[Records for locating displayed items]
--

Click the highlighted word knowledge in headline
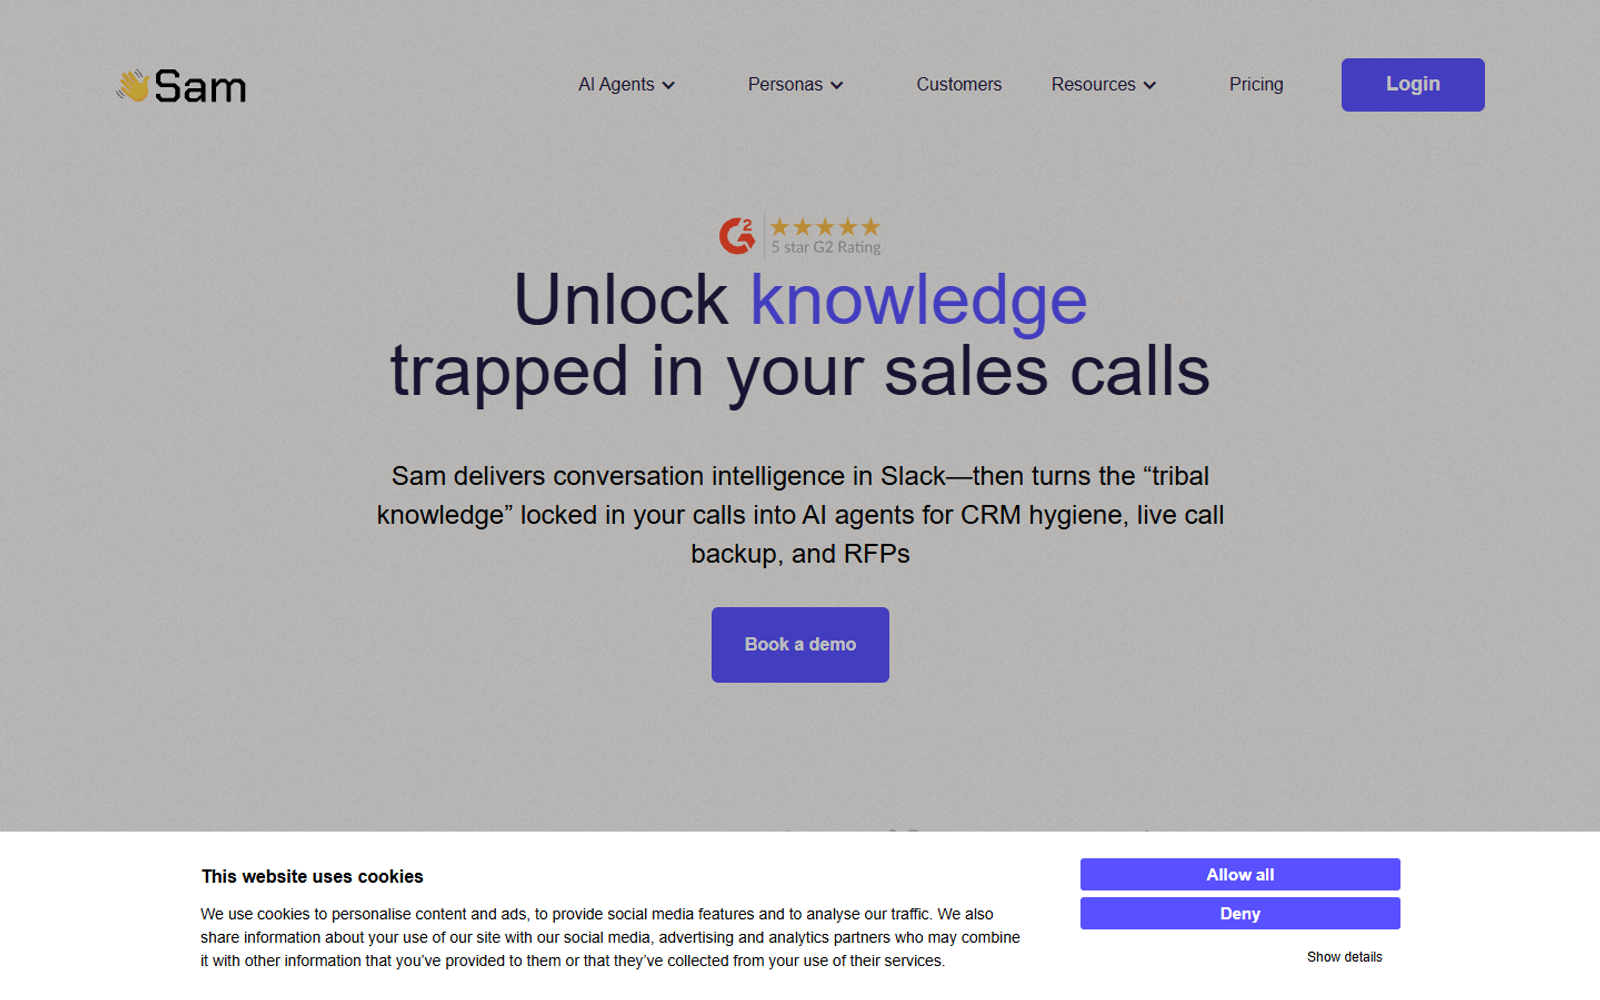 (918, 300)
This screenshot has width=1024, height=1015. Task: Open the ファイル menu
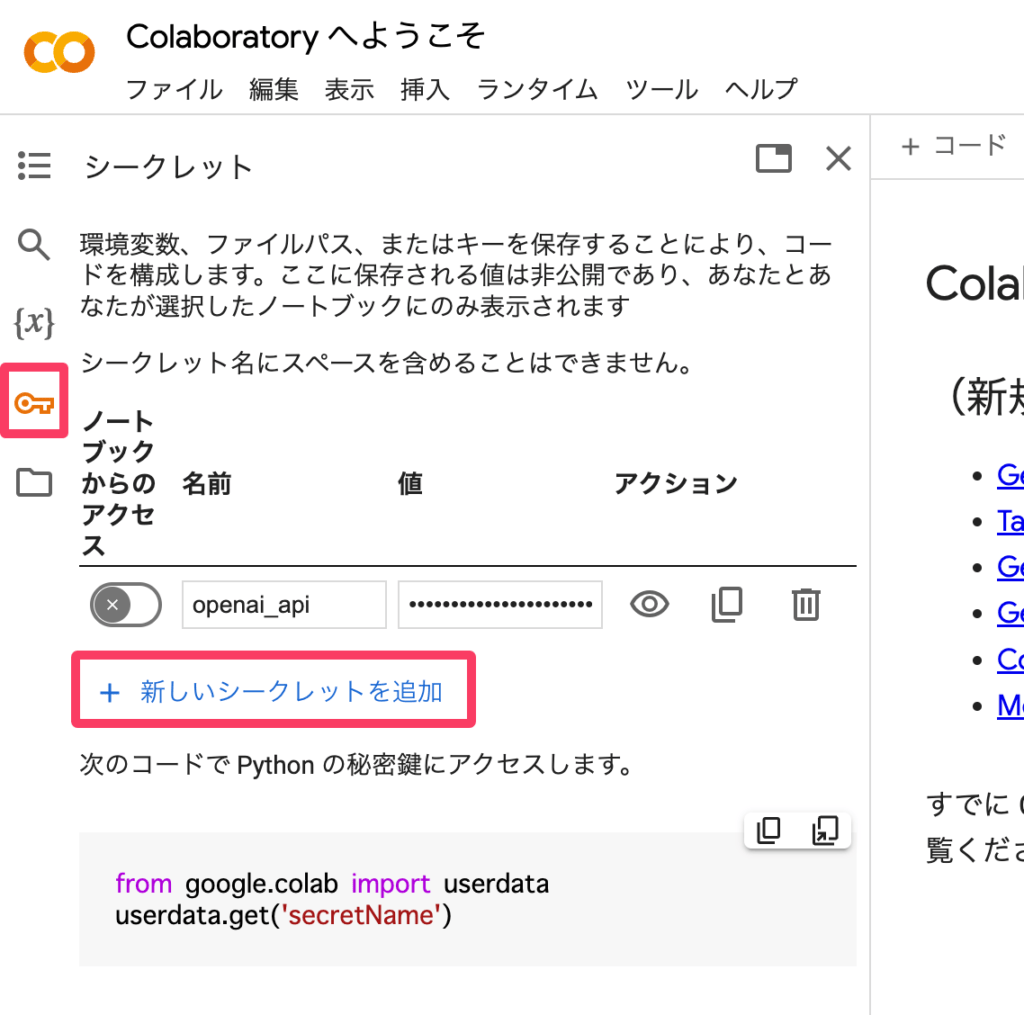tap(174, 89)
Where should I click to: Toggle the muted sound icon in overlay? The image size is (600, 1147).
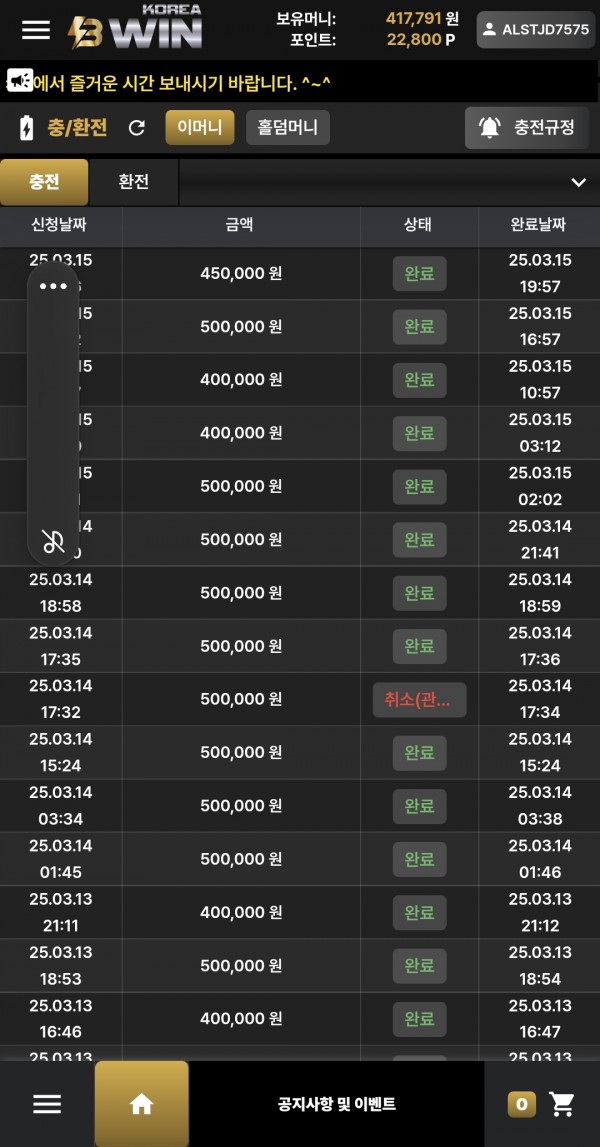point(53,541)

--

Request: Copy the material above word for word, leaving out the pictures.

Worked answer:
Click the highlighted word knowledge in headline
 (918, 300)
This screenshot has width=1024, height=1015. Task: Open the ファイル menu
tap(174, 89)
Where should I click to: Toggle the muted sound icon in overlay? The image size is (600, 1147).
point(53,541)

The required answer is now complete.